• THE TASK
From the entries below, tally the lines with "will" in them and reply with that figure only.

Stored records
▬▬▬
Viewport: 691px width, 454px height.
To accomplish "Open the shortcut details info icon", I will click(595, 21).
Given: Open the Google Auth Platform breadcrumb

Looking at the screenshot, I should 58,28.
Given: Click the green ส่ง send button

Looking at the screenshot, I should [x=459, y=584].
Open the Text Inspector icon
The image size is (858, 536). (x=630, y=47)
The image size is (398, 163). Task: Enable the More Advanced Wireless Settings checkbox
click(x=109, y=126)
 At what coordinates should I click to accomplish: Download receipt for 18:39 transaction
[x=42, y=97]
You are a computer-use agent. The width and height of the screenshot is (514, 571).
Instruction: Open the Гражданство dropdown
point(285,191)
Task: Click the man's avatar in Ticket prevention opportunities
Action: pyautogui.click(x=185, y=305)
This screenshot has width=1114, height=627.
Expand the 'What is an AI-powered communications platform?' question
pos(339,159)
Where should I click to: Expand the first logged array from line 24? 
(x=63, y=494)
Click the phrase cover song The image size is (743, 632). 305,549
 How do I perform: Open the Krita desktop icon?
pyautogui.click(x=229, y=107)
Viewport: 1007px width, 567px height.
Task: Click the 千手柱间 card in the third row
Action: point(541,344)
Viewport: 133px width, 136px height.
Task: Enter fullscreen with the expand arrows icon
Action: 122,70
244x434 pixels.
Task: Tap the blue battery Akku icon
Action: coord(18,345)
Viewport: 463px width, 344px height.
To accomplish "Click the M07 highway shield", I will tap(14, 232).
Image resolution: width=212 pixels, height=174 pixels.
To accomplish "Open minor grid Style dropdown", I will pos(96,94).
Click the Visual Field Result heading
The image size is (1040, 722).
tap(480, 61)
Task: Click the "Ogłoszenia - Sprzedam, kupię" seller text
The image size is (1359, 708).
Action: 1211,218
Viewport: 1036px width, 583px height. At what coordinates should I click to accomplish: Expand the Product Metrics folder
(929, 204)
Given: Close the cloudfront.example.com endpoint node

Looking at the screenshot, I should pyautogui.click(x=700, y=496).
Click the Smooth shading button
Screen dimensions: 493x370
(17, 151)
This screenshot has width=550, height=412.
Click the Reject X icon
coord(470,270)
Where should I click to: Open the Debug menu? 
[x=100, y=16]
▬▬▬
• ANSWER TO THIS PROBLEM
3